### WHAT YOU ARE ASKED TO DO
Reproduce the items below verbatim, from the first line through the line containing "Screen dimensions: 1116x670 (x=979, y=602)", with both ends included.

### ITEMS
start

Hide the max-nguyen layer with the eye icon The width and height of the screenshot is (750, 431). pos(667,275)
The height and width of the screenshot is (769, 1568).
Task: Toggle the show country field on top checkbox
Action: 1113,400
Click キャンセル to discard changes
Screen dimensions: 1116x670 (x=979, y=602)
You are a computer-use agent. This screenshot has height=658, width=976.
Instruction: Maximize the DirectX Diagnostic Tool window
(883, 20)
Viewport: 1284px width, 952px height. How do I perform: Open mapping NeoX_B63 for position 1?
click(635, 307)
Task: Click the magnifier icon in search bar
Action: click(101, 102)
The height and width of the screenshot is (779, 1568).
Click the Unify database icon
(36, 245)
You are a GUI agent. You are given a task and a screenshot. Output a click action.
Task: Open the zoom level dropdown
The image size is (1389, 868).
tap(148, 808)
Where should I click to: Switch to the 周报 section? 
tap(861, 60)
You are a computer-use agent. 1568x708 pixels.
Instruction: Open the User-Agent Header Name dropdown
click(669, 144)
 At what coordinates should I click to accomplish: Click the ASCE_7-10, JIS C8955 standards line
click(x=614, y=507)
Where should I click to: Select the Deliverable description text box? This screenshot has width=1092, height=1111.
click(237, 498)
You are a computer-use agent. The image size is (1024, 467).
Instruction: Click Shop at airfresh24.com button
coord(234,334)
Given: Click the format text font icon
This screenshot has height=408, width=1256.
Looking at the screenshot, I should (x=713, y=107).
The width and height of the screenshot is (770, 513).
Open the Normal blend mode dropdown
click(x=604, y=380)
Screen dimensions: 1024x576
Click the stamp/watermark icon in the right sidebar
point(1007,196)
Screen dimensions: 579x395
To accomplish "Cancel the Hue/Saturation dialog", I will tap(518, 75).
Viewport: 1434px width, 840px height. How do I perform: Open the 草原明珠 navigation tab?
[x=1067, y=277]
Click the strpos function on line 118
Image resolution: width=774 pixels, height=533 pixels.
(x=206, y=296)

end

### RESULT OF THE EXERCISE
Hide the max-nguyen layer with the eye icon The width and height of the screenshot is (750, 431). pos(667,275)
The height and width of the screenshot is (769, 1568).
Task: Toggle the show country field on top checkbox
Action: 1113,400
Click キャンセル to discard changes
Screen dimensions: 1116x670 (x=979, y=602)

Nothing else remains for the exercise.